Rechtspraak
Uitspraakdatum
19-01-2015
ECLI
ECLI:NL:TADRAMS:2015:18
Zaaknummer
14-077A
Inhoudsindicatie
Verzetbeslissing. Klacht tegen advocaat van een opgeroepen getuige. Verzet ongegrond.
Inhoudsindicatie
Uitspraak
Beslissing van 19 januari 2015
in de zaak 14-077A
naar aanleiding van het verzet tegen de beslissing van de plaatsvervangend voorzitter van de raad van discipline van 15 april 2014 op de klacht van:
1. B.V.
2. B.V.
vertegenwoordigd door: de heer dr. ir.
gemachtigde: mr.
klaagsters
tegen:
mevrouw mr.
advocaat te
gemachtigde: mr.
verweerster
1 VERLOOP VAN DE PROCEDURE
1.1 Bij brief aan de raad van 18 maart 2014 met kenmerk PvRA/AvO 40-13-08391, door de raad ontvangen op 20 maart 2014, heeft de deken van de Orde van Advocaten in het arrondissement Amsterdam de klacht ter kennis van de raad gebracht.
1.2 Bij beslissing van 15 april 2014 heeft de plaatsvervangend voorzitter van de raad (hierna: de voorzitter) de klacht kennelijk ongegrond verklaard, welke beslissing op 15 april 2014 is verzonden aan klaagsters.
1.3 Bij faxbrief van 28 april 2014, door de raad ontvangen op diezelfde dag, hebben klaagsters verzet ingesteld tegen de beslissing van de voorzitter.
1.4 Het verzet is behandeld ter zitting van de raad van 24 november 2014 in aanwezigheid van partijen. Ter zitting werden klaagsters en verweerster bijgestaan door hun gemachtigden, mr. P, respectievelijk mr. J.
1.5 De raad heeft kennisgenomen van de beslissing van de voorzitter waarvan verzet en van de stukken waarop de beslissing blijkens de tekst daarvan is gegeven, alsmede van het verzetschrift van klaagsters van 28 april 2014.
2 FEITEN EN KLACHT
2.1 Voor een weergave van de vaststaande feiten en de omschrijving van de klacht verwijst de raad naar de beslissing van de voorzitter. Tegen die weergave komen klaagsters - behoudens de splitsing van de klacht in twee klachtonderdelen - in verzet niet op.
3 VERZET
3.1 De gronden van het verzet houden, zakelijk weergegeven, in dat de voorzitter niet tot kennelijk ongegrondverklaring van de klacht had mogen komen.
4 BEOORDELING
4.1 De nieuwe Advocatenwet is van toepassing op klachten die op of na 1 januari 2015 zijn ingediend bij de deken. De onderhavige klacht is voor 1 januari 2015 ingediend bij de deken en wordt door de raad van discipline derhalve behandeld en beoordeeld op grond van de oude Advocatenwet, zoals die tot 1 januari 2015 gold. Waar in deze beslissing naar de Advocatenwet wordt verwezen, wordt de oude Advocatenwet bedoeld.

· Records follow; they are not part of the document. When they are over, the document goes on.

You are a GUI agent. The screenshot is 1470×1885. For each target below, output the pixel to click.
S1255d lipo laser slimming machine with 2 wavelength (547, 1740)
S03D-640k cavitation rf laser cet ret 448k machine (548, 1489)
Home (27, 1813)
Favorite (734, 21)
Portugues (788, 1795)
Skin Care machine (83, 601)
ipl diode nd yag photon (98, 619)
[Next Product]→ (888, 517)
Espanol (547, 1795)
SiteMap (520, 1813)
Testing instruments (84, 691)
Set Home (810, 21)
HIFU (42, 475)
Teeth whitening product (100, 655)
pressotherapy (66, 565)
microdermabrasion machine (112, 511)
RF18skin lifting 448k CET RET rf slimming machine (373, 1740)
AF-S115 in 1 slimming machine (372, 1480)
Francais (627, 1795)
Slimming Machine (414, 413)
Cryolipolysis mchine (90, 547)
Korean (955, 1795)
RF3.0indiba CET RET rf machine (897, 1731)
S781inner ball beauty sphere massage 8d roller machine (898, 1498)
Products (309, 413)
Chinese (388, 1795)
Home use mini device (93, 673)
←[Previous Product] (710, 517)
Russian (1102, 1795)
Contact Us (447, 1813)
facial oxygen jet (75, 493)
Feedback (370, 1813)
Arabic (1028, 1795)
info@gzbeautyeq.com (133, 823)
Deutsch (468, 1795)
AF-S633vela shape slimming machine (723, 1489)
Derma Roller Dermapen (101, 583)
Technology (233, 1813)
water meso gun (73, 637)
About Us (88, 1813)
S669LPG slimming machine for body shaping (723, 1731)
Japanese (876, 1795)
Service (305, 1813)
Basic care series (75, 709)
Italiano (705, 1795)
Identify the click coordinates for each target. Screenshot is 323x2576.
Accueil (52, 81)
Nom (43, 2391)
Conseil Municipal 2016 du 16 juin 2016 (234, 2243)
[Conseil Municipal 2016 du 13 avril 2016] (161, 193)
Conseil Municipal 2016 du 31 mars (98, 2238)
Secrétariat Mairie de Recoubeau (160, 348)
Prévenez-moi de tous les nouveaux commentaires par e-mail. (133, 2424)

4.2 De raad is van oordeel dat de voorzitter bij zijn beoordeling de juiste maatstaf heeft toegepast en voorts acht heeft geslagen op alle relevante omstandigheden van het geval. Naar het oordeel van de raad kunnen de door klaagsters aangevoerde gronden niet slagen en heeft de voorzitter de klacht terecht en op juiste gronden kennelijk ongegrond bevonden.
4.3 Nu het verzet van klaagster tegen de beslissing van de voorzitter ook overigens geen nieuwe gezichtspunten oplevert, is er geen plaats voor verder onderzoek naar de klacht en moet het verzet ongegrond worden verklaard.
BESLISSING
De raad van discipline:
- verklaart het verzet ongegrond.
Aldus gewezen door mr. D.H. Steenmetser-Bakker, voorzitter, mrs. G. Kaaij, M.W. Schüller, B.J. Sol en S. van Andel, leden, bijgestaan door mr. E.J.M. van Rijckevorsel-Teeuwen als griffier en uitgesproken ter openbare zitting van 19 januari 2015.
griffier voorzitter
Deze beslissing is in afschrift op 19 januari 2015 per aangetekende brief verzonden aan:
- klaagsters
- verweerster
- de deken van de Orde van Advocaten in het arrondissement Amsterdam.
- de deken van de Nederlandse Orde van Advocaten.
Op grond van artikel 46h lid 4 Advocatenwet kan van deze beslissing geen hoger beroep worden ingesteld.